28 Mar Spring Training for Disciples
The first day of school. The first daffodil poking its head through the winter-hardened earth. The first summer peach. I love the “firsts” that signal the start of something new—the changing seasons, the turning of the calendar, one rhythm giving way to another.
Today is one of my favorite “firsts”: Opening Day. Sometime around midday, the Washington Nationals will don crisp white uniforms. Each player will be introduced, emerging from the home dugout one at a time to form a less-than-military-precision line between home plate and first base. A ceremonial baseball will be tossed, flags will fly, and thousands upon thousands of hot dogs and “curly W” pretzels will be consumed. Finally, the magic words, “Play ball!” will be shouted over the public address system, and the team will storm the baseball diamond for the first day of the 2019 season.
One of the reasons I enjoy following the Nationals is that I find so many metaphors for life in the world of sports. According to their manager, during spring training the Nats have been focused on “fundamentals.” In baseball terms, that means paying attention to the nitty-gritty details—where one’s feet should be to turn a double-play, how to bunt, getting to know which side of the bag a teammate prefers to receive the ball. It means practicing the same things over and over again each day until they become routine.
It is exactly the same in so many areas of our lives. In terms of health, I, too, need to pay attention to the details—am I drinking enough water? How much sugar have I had? What will my exercise be and for how long? Have I had the five servings of fruits and vegetables I need? If health is something I really value, then I will keep track of these “fundamentals,” because I won’t stay healthy without conscious, active, daily choice.

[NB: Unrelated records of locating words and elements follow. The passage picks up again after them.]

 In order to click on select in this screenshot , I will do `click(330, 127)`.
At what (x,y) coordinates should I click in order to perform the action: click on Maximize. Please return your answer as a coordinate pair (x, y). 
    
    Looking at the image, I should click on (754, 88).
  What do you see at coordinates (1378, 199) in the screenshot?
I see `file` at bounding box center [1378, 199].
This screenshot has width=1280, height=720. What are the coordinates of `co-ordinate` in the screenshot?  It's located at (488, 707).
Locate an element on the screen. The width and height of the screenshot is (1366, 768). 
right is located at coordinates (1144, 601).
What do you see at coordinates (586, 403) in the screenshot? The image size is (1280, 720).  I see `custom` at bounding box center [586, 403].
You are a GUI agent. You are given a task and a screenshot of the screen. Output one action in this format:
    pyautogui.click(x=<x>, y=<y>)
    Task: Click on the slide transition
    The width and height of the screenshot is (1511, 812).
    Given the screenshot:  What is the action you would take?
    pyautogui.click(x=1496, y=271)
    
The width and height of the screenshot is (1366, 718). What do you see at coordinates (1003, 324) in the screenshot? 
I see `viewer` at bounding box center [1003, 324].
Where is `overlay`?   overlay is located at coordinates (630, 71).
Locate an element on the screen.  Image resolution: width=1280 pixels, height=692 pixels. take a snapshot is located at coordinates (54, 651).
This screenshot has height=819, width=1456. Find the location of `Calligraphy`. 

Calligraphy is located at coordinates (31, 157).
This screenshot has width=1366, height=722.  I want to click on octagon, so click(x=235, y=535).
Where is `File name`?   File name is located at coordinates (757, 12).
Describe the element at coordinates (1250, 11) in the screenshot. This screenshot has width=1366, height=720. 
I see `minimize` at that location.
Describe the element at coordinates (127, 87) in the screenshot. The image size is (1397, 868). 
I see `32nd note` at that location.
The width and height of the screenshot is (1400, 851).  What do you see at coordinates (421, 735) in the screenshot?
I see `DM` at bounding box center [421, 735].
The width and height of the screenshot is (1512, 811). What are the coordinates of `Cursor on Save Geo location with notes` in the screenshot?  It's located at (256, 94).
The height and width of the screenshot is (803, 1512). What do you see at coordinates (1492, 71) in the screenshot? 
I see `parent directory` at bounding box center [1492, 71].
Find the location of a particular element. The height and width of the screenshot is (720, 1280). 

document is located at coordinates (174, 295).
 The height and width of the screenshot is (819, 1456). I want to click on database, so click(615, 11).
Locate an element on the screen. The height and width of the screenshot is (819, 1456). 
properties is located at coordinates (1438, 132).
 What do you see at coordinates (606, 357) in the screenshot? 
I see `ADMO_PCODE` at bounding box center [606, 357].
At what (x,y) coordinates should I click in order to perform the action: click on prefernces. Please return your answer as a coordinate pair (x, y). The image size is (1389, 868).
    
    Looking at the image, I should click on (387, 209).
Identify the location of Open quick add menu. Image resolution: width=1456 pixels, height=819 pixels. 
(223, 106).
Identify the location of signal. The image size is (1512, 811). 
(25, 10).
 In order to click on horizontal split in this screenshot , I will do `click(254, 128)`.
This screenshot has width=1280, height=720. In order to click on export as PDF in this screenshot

Think about relationships. Kindness is fundamental to good and healthy relationships. So, we practice kindness in what we do and say for others. We put their needs ahead of our own. We generously share our time to help someone, not because we expect something in return but because we value intimate and loving connection. We won’t always feel like being kind, but I bet Ryan Zimmerman doesn’t always feel like staying in the batting cage for hours to practice his swing, either. Yet, if he wants to be a premier baseball player, he does it anyway. If we want premier relationships, we will practice kindness even when it’s not convenient or easy.
And the same principle applies spiritually, as well. If a vibrant faith and deep relationship with God is something I value, there are fundamentals I will practice until they become routine: prayer, meditation or journaling, reading or memorizing scripture, serving others, and worshiping regularly with a faith community. These spiritual practices are as vital to faith as a baseball pitcher tossing the tens of thousands of pitches that are necessary to hone his skill and make a Big League roster.
The truth about what is most important to us is revealed by our actions. We can’t talk our way to good health, intimate relationships or deep faith any more than Max Scherzer can talk his way to a Cy Young award. We have to practice the fundamentals. Come to think of it, wouldn’t Spring Training for people of faith be just the ticket?